ElrA (the Xenopus homolog of HuR) was one of the proteins that bound specifically to the ARE-affinity column (Fig. 3). Overexpression of HuR in mammalian tissue culture cells leads to a 2–3-fold stabilization of ARE-containing transcripts (Fan and Steitz 1998; Levy et al. 1998; Peng et al. 1998). To test whether ElrA functions to stabilize an ARE-containing transcript by affecting its rate of deadenylation, we asked whether immunodepletion of ElrA from the in vitro system affects ARE-mediated deadenylation. Using anti-HuR polyclonal antibody, > 95% of ElrA was immunodepleted from the extract (Fig. 6B, lanes 7 and 8). The level of ARE-mediated deadenylation of the AT-GMCSF p(A)+ substrate was measured and compared to extract depleted with preimmune antibody (lanes 5 and 6). Figure 6D shows no quantitative effect on either ARE-mediated deadenylation (cf. lanes 9–12 with lanes 1–4) or default deadenylation (cf. lanes 13–16 with lanes 5–8).

The deadenylase DAN is responsible for the default deadenylation of mRNAs that do not contain a CPE in the mature egg (Korner et al. 1998). It is possible that DAN also functions in ARE-mediated deadenylation, perhaps by becoming more processive in the presence of factors specifically recruited to an ARE-containing transcript. Polyclonal antibody to DAN (Korner et al. 1998) was therefore used to immunodeplete DAN (greater than 95%) from the in vitro system (Fig. 6B, lane 11). Compared to the preimmune-depleted extract (Fig. 6B, lane 9), no difference in the rate of ARE-mediated deadenylation was observed (Fig. 6E, cf. lanes 9–12 with lanes 1–4). However, depletion of DAN did result in a reduction in the rate of default deadenylation on the GC-GMCSF substrate in vitro (cf. lanes 13–16 with lanes 5–8), as expected (Korner et al. 1998).

Finally, an ∼40-kD protein that reacts with anti-hnRNPD antibody eluted at 0.3–0.4M KCl from the AT-UTR column (Fig. 3B). This polyclonal antibody (Dempsey et al. 1998) immunostains four bands in Xenopus egg extract that range from 35 to 45 kD (data not shown) and presumably correspond to the four isoforms of hnRNP D described in mammalian cells. Immunodepletion attempts yielded only 50–75% depletion, and did not reveal any role for hnRNP D in ARE-mediated deadenylation (data not shown).

Discussion

We have demonstrated that Xenopus activated egg extracts can be used to study ARE-mediated deadenylation uncoupled from decay in vitro.
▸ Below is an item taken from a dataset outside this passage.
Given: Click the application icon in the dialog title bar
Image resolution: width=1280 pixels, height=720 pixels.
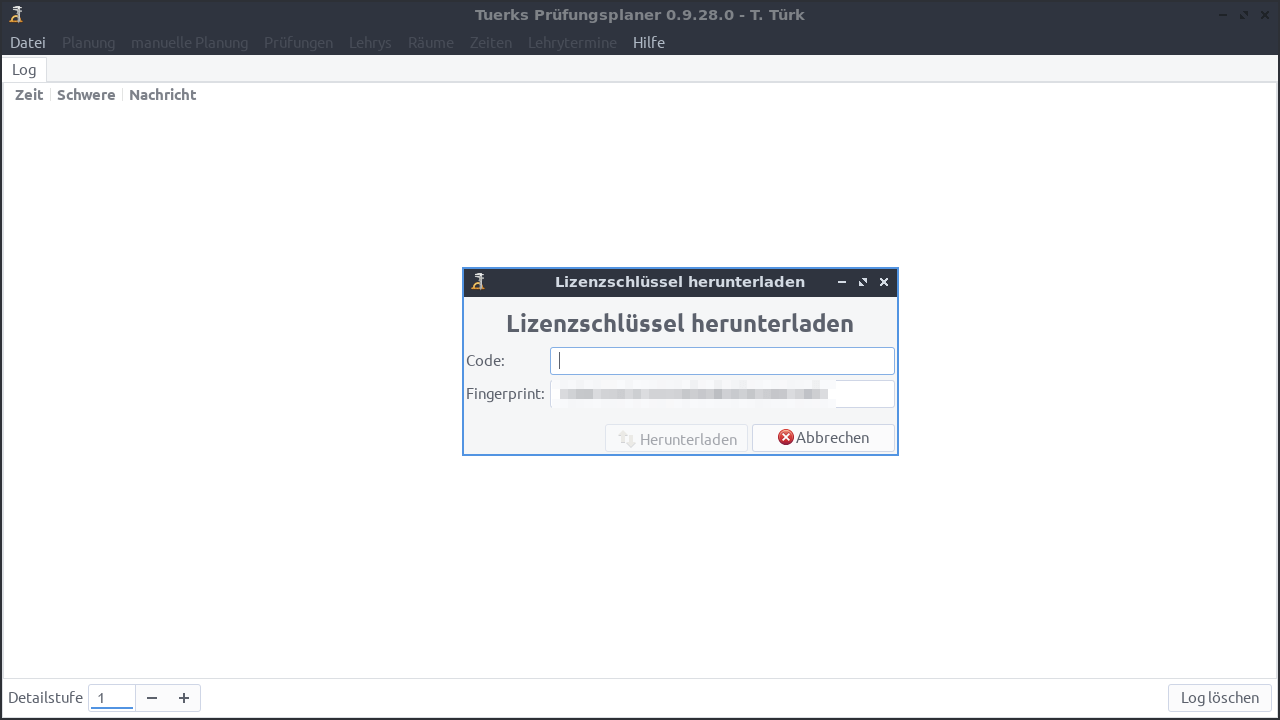Looking at the screenshot, I should [478, 281].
The number of tandem AUUUAs present within the substrate correlates with the rate of deadenylation in vitro, faithfully reproducing the effect of 3′-UTR sequences observed in injected mature/activated eggs (Fig. 2B,C). A similar correlation was previously observed between mRNA decay rate and the number of AUUUAs in mammalian tissue culture cells (Lagnado et al. 1994; Chen and Shyu 1995; Zubiaga et al. 1995). Our data are the first to establish a relationship between the number of AUUUAs and the rate of deadenylation, separate from an effect on decay.
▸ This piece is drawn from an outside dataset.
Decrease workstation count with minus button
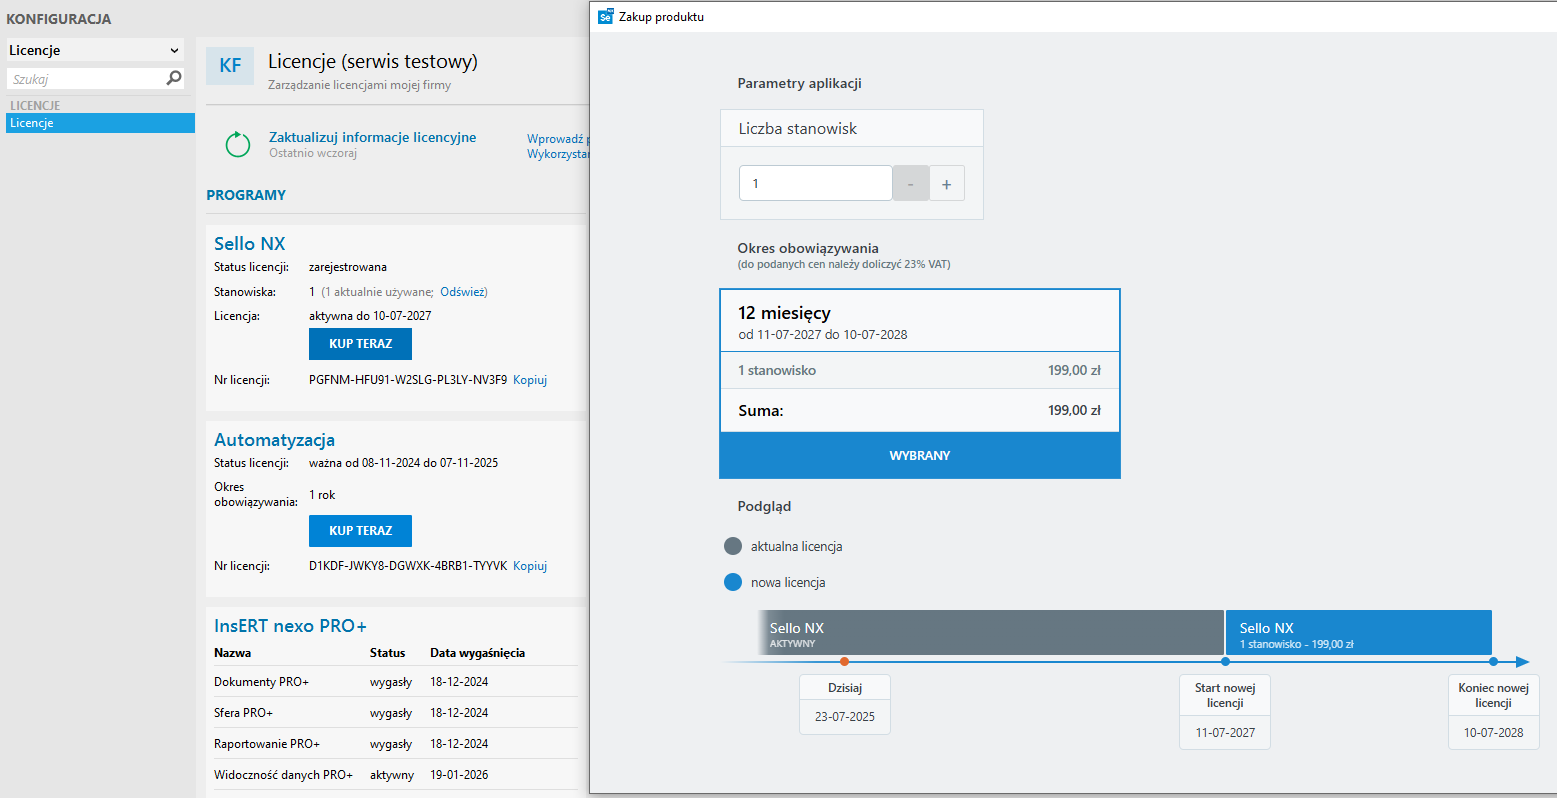This screenshot has width=1557, height=798. pyautogui.click(x=910, y=184)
We purified from this extract a novel cytoplasmic ARE and poly(A) binding protein, ePAB. Two lines of evidence argue that ePAB, rather than PABP1, is the major poly(A) binding protein functioning to protect poly(A) tails in the stage VI oocyte through early development. First, ePAB protein is expressed throughout early development, whereas PABP1 is not detectable (Fig. 5). Secondly, immunodepletion of ePAB from our in vitro system markedly increases the rate of deadenylation of poly(A)+ substrates in vitro (Fig. 6C). Deadenylation is extremely sensitive to the levels of ePAB, since even a two-fold increase in ePAB results in the inhibition of both ARE-mediated and default deadenylation in vitro (Fig. 6A). In contrast, depletion of the ARE-binding protein ElrA or the default deadenylase DAN does not noticeably affect the rate of ARE-mediated deadenylation (Fig. 6D,E).
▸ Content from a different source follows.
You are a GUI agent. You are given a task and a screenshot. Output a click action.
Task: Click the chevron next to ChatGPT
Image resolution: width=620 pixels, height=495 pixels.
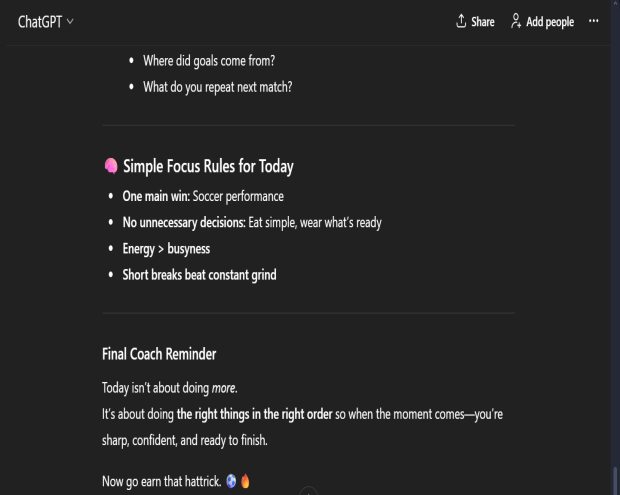tap(70, 21)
A novel embryonic poly(A) binding protein, ePAB

ePAB encodes a 629-amino-acid protein with 72% identity to Xenopus and human PABP1 (Fig. 4B) and contains four highly conserved RNA binding domains (RBDs) I–IV (Burd et al. 1991). Comparison of RBDs I and II from ePAB and PABP1 reveals that 19 of the 20 amino acids that make side chain contacts to poly(A) in the high-resolution crystal structure of PABP1 (Deo et al. 1999) are conserved in ePAB. However, even in the N-terminal region that includes RBDs I–IV, the proteins are only 82% identical, whereas this region is more highly conserved for PABP1 from different species (> 95% human to Xenopus). Divergence of the RNA binding domains may contribute to the specificity of ePAB for ARE-containing sequences, though both yeast Pab1p and Xenopus PABP1 have high affinity for poly(U) as well as poly(A) (Nietfeld et al. 1990; Burd et al. 1991). Likewise, differences between RBD II of PABP1 and ePAB may change its affinity for eIF4G (Kessler and Sachs 1998; Otero et al. 1999). The C-terminal region of ePAB is significantly more divergent, with only 56% identity to PABP1. Though ePAB is less similar to human iPABP than to PABP1, many of the amino acids in ePAB and iPABP that differ from PABP1 are changed to the same amino acid (see Fig. 4B). It remains to be determined whether there is a mammalian homolog of ePAB.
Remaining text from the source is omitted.